Directions for this task: Search each line below for the word "Toggle" and list those that contain it.

◆ ◆ ◆ ◆ ◆

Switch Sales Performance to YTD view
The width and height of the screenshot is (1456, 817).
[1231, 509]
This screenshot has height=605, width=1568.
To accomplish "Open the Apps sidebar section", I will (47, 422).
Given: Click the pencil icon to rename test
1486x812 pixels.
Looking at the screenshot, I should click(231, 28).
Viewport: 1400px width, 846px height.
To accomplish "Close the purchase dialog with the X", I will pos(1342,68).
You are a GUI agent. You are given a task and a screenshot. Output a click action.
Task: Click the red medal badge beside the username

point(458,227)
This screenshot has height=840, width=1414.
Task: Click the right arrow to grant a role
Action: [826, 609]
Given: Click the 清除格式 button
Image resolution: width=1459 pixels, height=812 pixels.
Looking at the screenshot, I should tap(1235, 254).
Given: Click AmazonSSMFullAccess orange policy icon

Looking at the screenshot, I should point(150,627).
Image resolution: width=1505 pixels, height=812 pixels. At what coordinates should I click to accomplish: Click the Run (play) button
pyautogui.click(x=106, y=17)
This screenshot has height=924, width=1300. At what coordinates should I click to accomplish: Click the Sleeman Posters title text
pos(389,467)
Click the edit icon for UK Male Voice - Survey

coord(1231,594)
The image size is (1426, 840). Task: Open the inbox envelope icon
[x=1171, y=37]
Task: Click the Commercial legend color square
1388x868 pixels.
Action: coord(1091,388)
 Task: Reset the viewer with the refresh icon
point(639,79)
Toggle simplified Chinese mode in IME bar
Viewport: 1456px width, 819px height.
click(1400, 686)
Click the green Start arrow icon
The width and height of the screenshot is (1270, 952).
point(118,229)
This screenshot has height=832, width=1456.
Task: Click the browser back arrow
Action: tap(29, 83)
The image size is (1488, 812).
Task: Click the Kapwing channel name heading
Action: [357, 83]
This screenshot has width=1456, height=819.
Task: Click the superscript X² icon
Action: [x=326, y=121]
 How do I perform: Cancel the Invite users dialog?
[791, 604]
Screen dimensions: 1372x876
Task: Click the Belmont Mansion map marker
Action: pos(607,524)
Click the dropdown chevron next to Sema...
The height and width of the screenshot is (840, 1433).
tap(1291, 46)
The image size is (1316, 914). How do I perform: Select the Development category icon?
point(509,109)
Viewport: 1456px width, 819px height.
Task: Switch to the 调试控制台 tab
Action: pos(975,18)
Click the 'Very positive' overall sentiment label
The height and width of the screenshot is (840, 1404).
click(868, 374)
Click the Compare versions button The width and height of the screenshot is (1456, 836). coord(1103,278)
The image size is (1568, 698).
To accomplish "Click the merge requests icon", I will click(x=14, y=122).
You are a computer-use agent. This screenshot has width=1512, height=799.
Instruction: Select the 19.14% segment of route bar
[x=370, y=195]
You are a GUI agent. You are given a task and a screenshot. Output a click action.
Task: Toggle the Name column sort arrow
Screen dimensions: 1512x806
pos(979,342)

◆ ◆ ◆ ◆ ◆

Answer area:
Toggle simplified Chinese mode in IME bar
Task: Toggle the Name column sort arrow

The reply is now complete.